Congress passed laws to protect these vital wetlands more than 20 years ago, but the commitment has not been met.
Even before the drought, California had lost roughly 90 percent of its native wetlands. The Central Valley Project Improvement Act mandated that key wetland locations be protected and receive vital water allocations, but those allocations have been cut in recent years.
It is time for a change. California needs balanced policy solutions that protect fish, birds, families and farmers alike. Agricultural stakeholders, water managers, elected officials and citizens must work together to protect wetlands and migratory bird habitat for future generations. A coalition of conservation organizations including Audubon California, The Nature Conservancy, Point Blue Conservation Science, Ducks Unlimited and Defenders of Wildlife has come together to highlight the plight of these migratory water birds.

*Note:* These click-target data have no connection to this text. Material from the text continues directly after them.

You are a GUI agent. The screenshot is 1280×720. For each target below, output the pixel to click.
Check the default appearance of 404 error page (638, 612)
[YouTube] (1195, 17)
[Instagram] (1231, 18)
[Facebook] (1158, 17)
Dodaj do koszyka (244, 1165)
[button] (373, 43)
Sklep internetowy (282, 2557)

California’s water bond is a step in the right direction. It includes funding to meet the state’s obligations under the Central Valley Project Improvement Act, which will help ensure water for refuges. It also includes funding to help support habitat restoration and enhancement for migratory birds.
But we also need to ensure that the Bay Delta Conservation Plan includes consideration of full water delivery to refuges. Additionally, federal legislation, including Sen. Dianne Feinstein’s drought bill, should uphold environmental protections like the Endangered Species Act, and should not undermine the Central Valley Project Improvement Act.
As the debate over the state’s water resources intensifies due to drought and climate change, we must remember the important relationship between California and migratory water birds, which symbolize California’s rich natural history. It is up to us to protect these creatures as an important part of the wildlife legacy we leave to our children.